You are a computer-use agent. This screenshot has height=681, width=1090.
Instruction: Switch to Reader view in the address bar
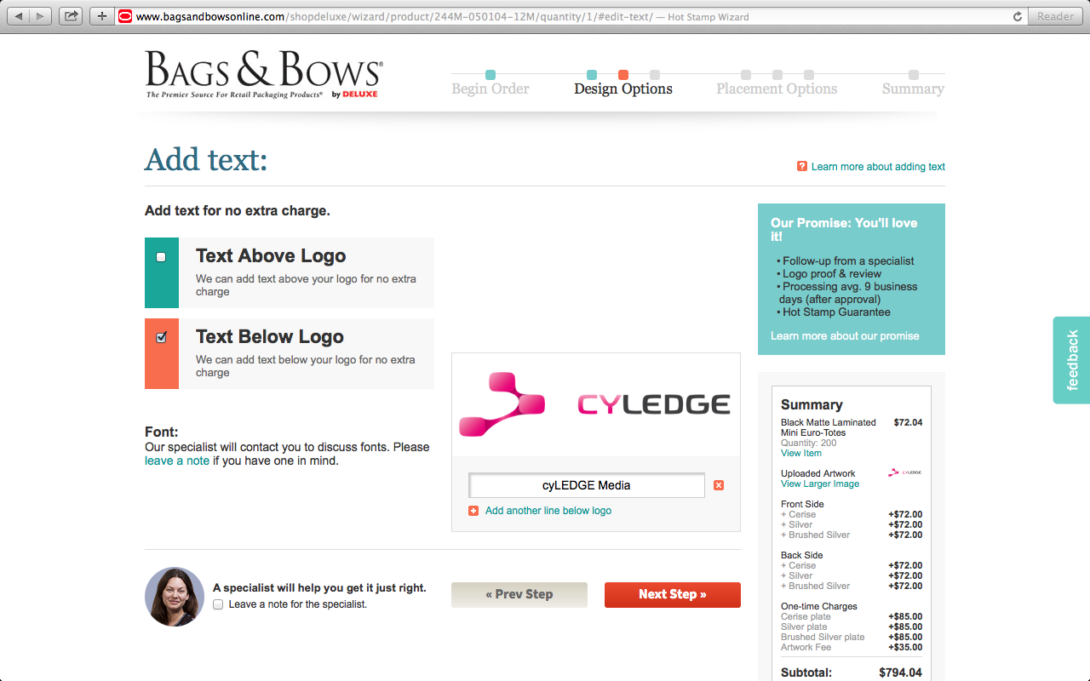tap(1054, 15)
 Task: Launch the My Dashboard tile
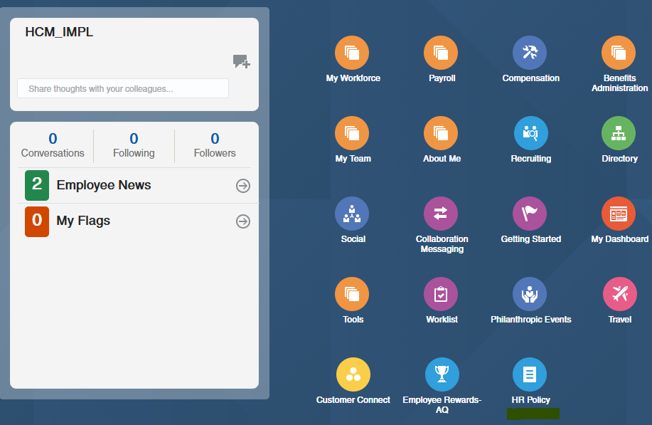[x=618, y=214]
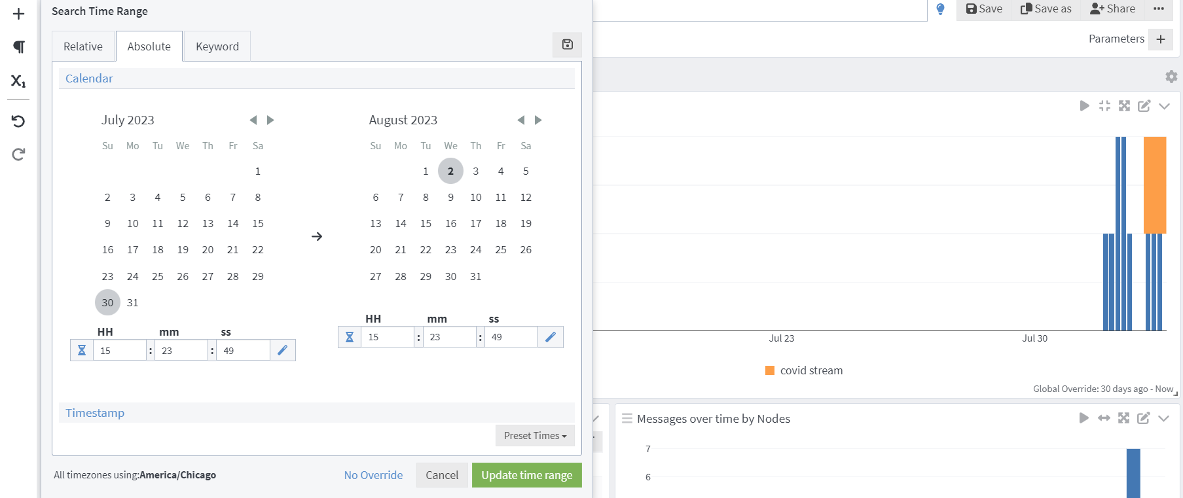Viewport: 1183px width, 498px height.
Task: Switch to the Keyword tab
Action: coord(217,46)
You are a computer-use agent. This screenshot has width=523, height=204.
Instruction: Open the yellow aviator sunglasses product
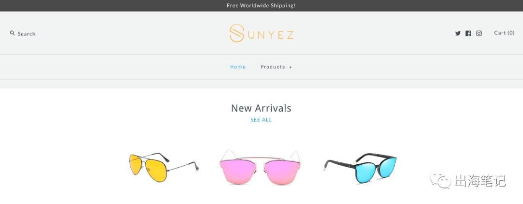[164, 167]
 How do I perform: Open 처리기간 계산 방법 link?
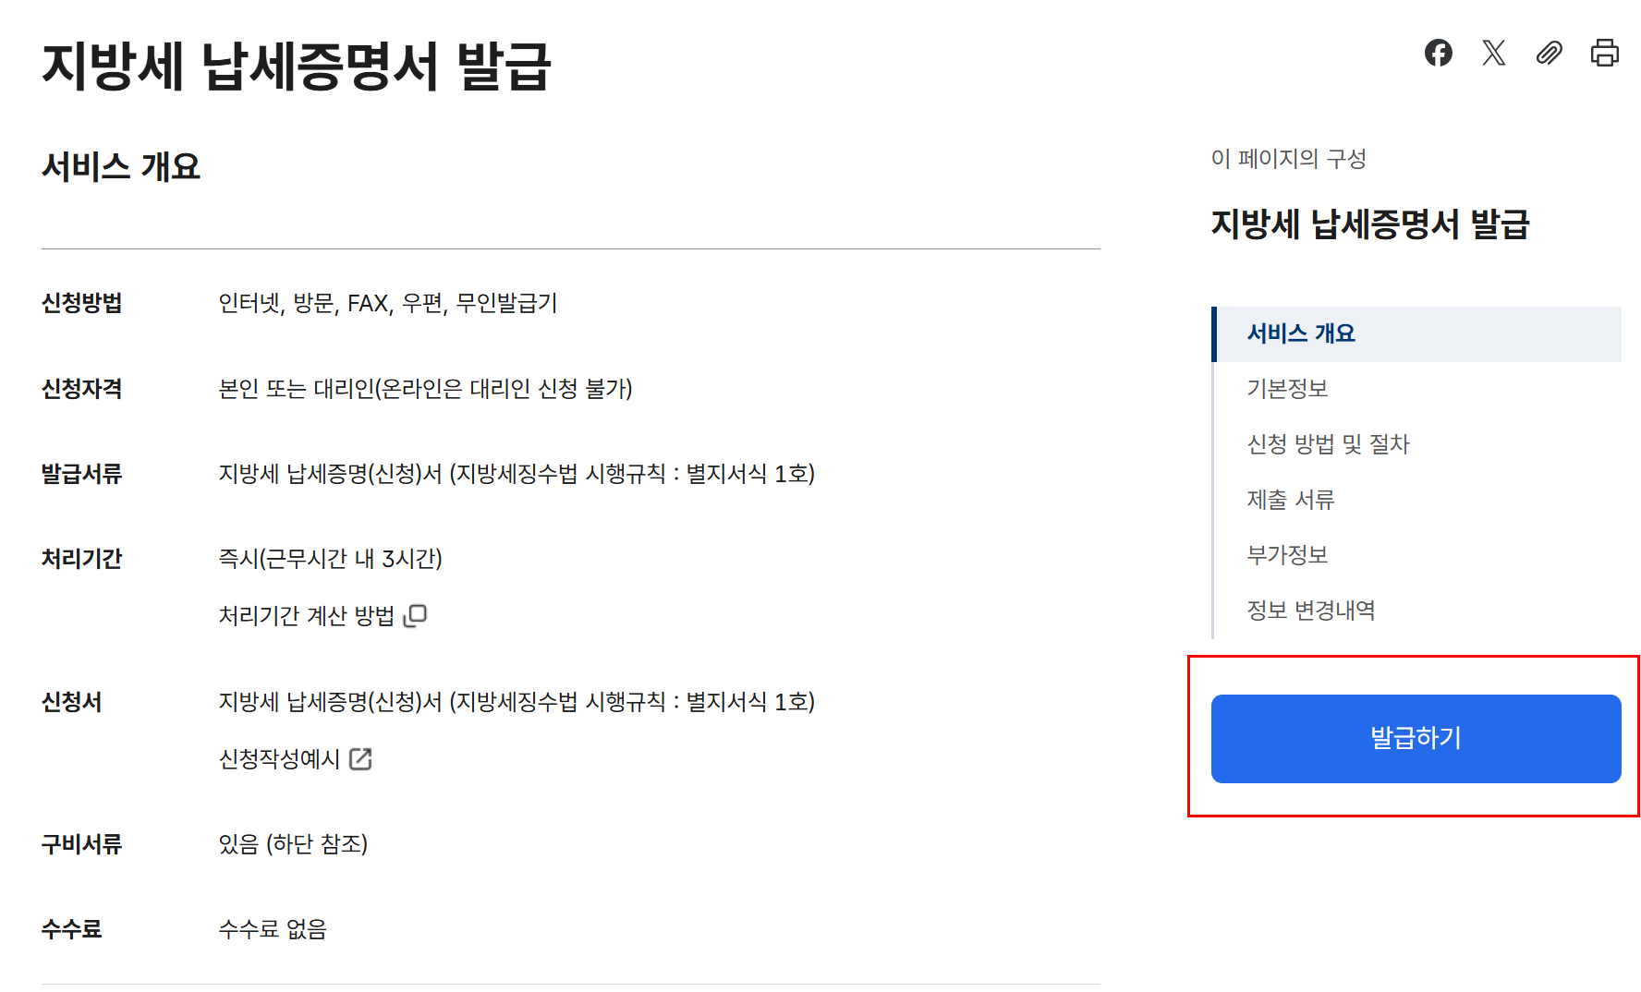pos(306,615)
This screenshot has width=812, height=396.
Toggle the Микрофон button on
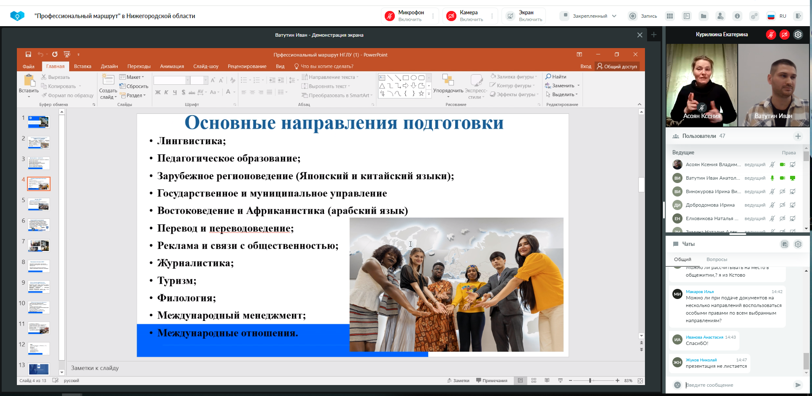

==

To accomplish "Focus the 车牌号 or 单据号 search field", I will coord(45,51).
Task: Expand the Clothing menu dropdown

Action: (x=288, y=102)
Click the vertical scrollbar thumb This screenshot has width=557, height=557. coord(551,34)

» **Instructions for the task**
Swap "screenshot" for "capture" in the stretch from the line containing "has height=681, width=1090." through the line containing "Toggle the Микрофон button on", and give those lines back otherwise unchanged. Leave the pictures out.

» **Final result**
You are a computer-use agent. This capture has height=681, width=1090.
Instruction: Switch to Reader view in the address bar
tap(1054, 15)
 Task: Launch the My Dashboard tile
[x=618, y=214]
Viewport: 1183px width, 498px height.
Task: Switch to the Keyword tab
Action: coord(217,46)
You are a computer-use agent. This capture has width=523, height=204.
Instruction: Open the yellow aviator sunglasses product
[164, 167]
 How do I perform: Open 처리기간 계산 방법 link?
pos(306,615)
This capture has width=812, height=396.
Toggle the Микрофон button on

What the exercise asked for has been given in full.